- [WHAT THE EXERCISE ASKS]: Scale the entries from the line containing "Screen dimensions: 835x396" through the end of the entries, giving all of those lines again with their requests and multiplying every coordinate in the answers by 0.6, rounded to whole numbers with halves rounded up. Leave the pictures out of your answer.

○ ○ ○ ○ ○

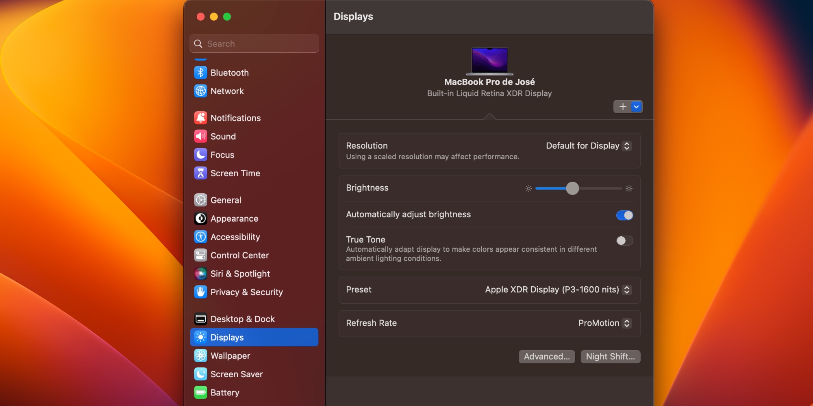Toggle the Displays sidebar selection
Image resolution: width=813 pixels, height=406 pixels.
point(227,337)
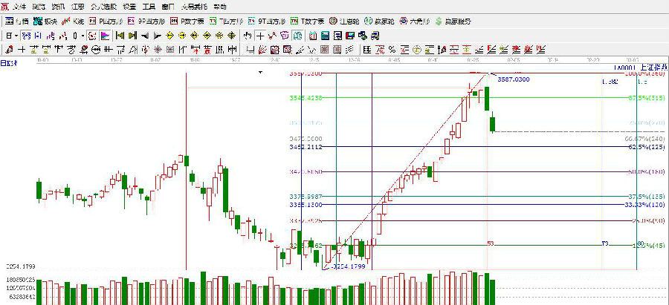Click the 3587.0300 high price label
This screenshot has height=305, width=669.
point(513,79)

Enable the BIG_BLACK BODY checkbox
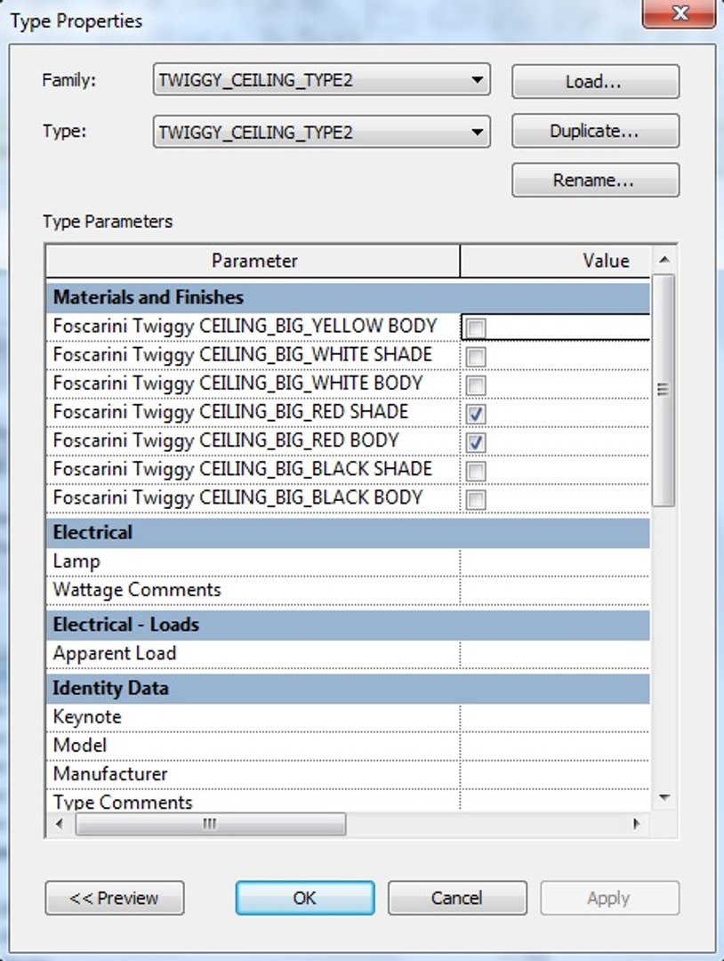477,499
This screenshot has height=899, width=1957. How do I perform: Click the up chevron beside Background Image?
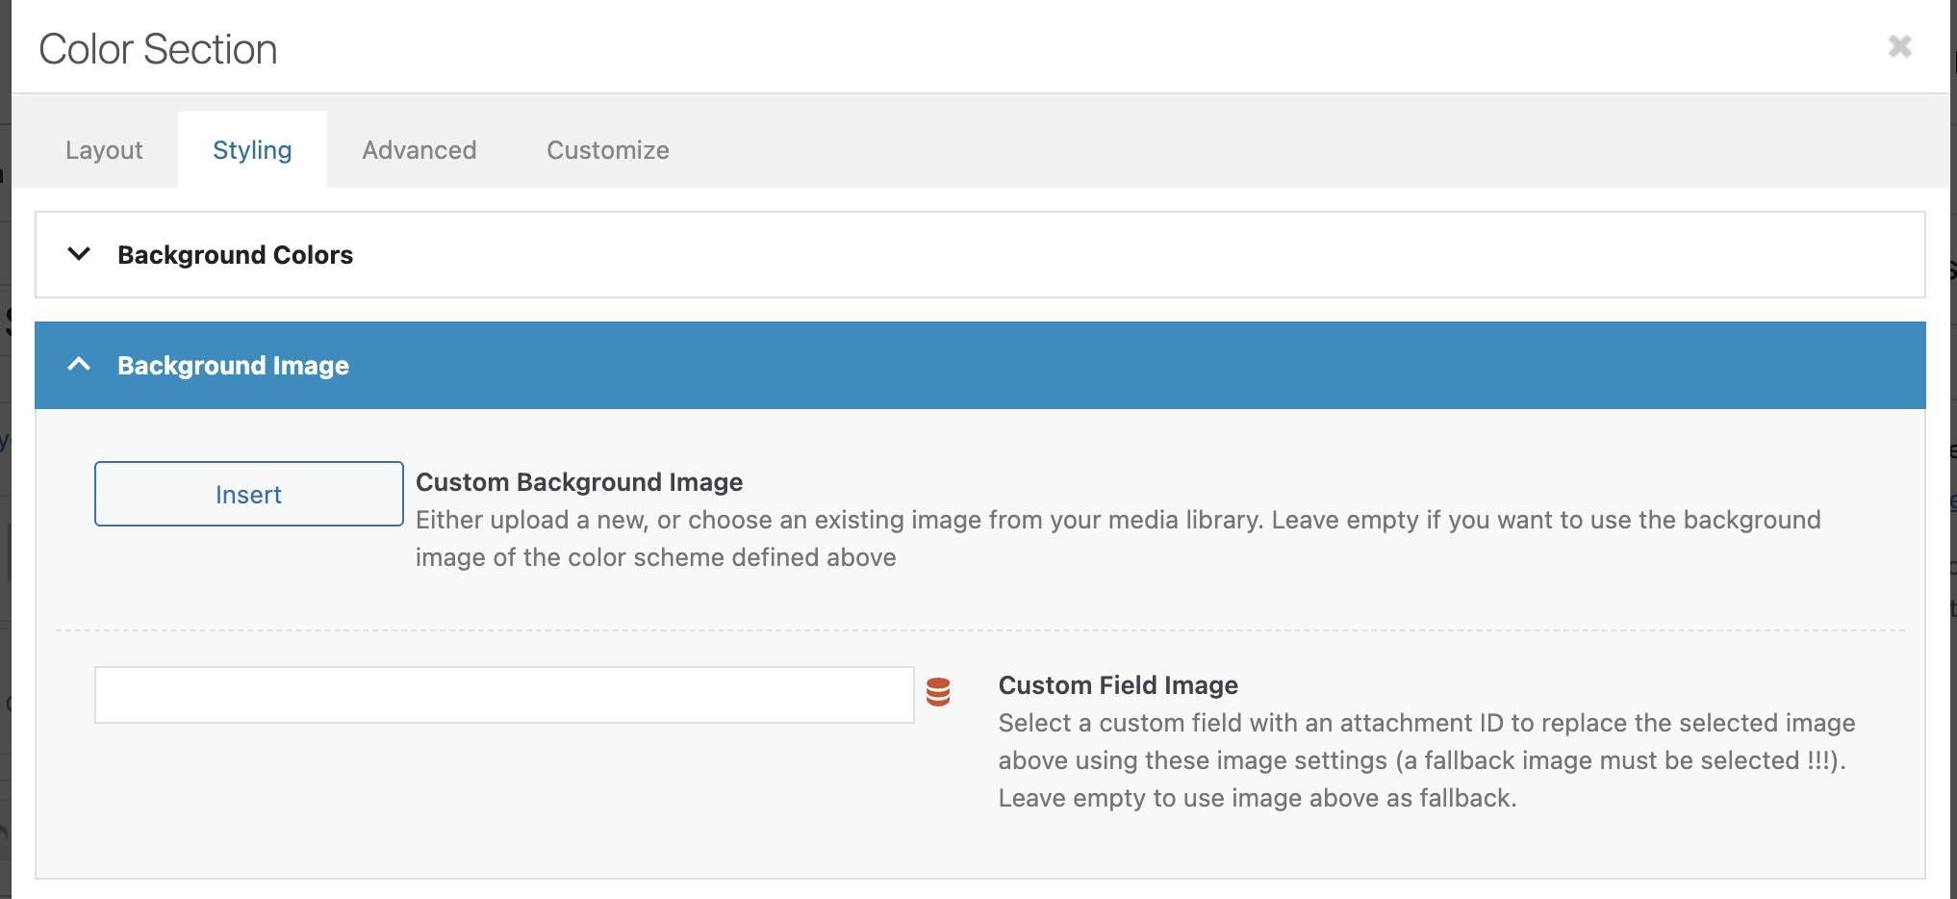(79, 365)
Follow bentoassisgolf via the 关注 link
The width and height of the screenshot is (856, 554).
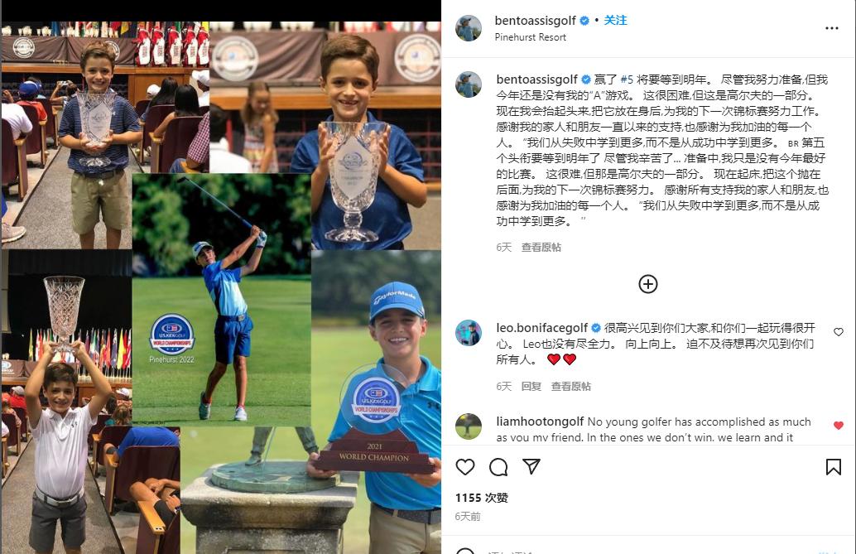615,20
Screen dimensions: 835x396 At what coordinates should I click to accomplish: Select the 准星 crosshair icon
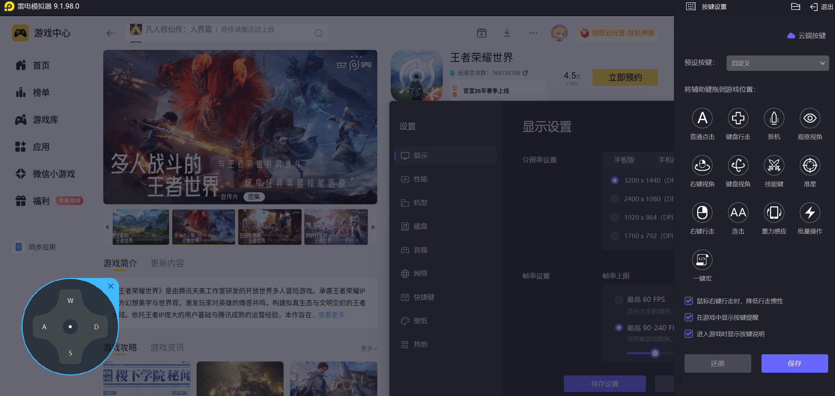pos(810,166)
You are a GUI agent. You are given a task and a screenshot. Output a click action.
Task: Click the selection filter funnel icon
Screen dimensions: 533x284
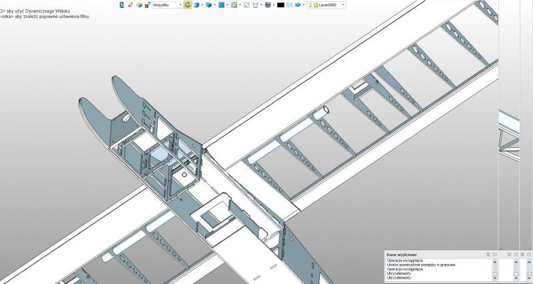(x=148, y=5)
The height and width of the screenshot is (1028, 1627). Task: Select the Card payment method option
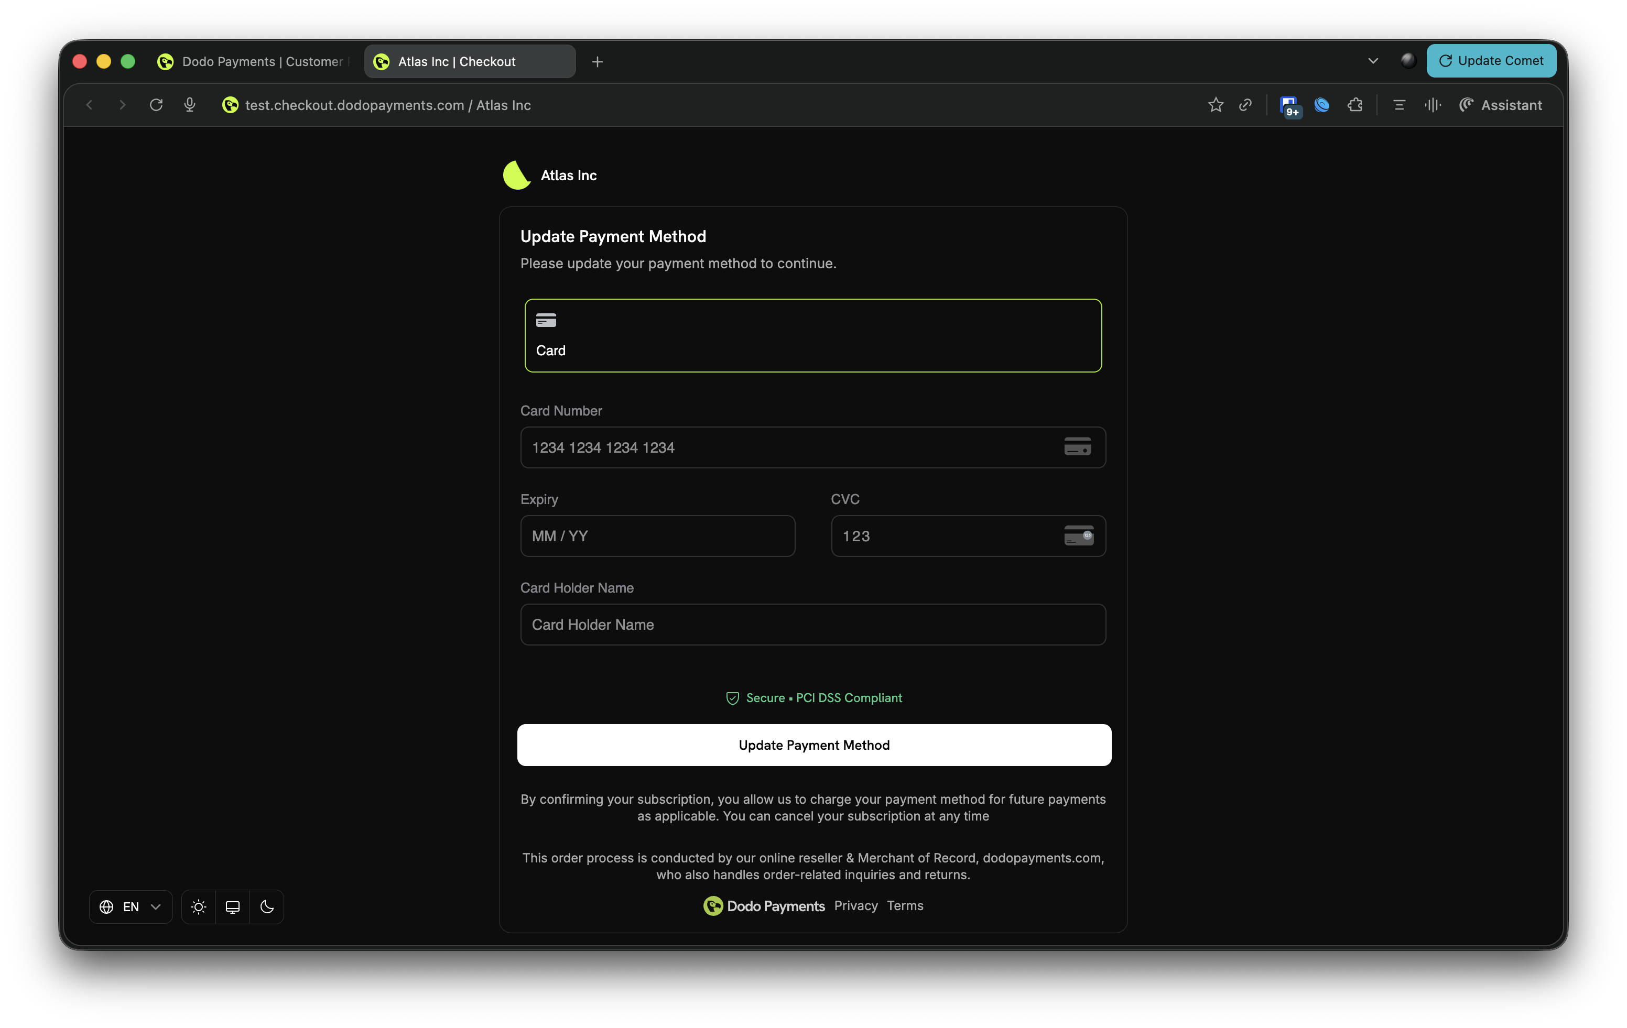click(813, 335)
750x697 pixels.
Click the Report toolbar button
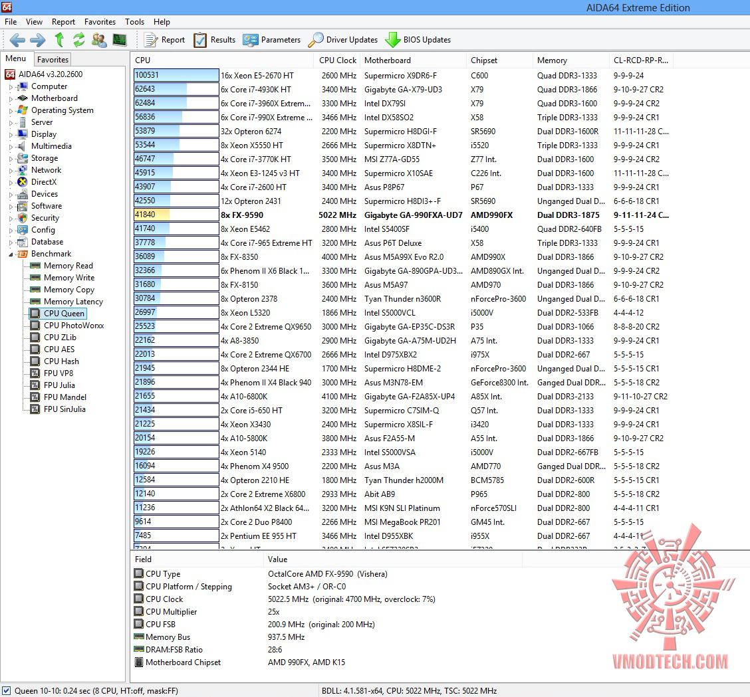click(x=164, y=40)
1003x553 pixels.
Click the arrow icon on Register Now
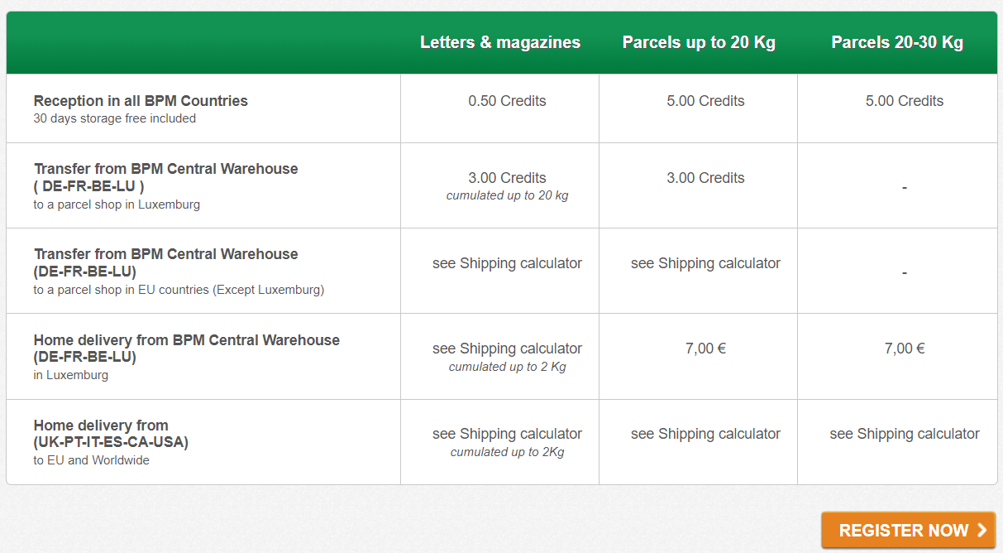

○ ○ ○ ○ ○

- [CORRECT OUTPUT]:
Screen dimensions: 835x396 At what coordinates should I click to accomplish: Select the 准星 crosshair icon
pos(486,100)
You are a GUI agent. You are given a task and a screenshot. Output a click action.
Task: Click the selection filter funnel icon
Screen dimensions: 533x284
(x=89, y=3)
The height and width of the screenshot is (1028, 1627). Task: Select the Card payment method option
click(488, 201)
750x697 pixels.
Click the Report toolbar button
click(x=98, y=24)
1003x553 pixels.
Click the arrow icon on Register Now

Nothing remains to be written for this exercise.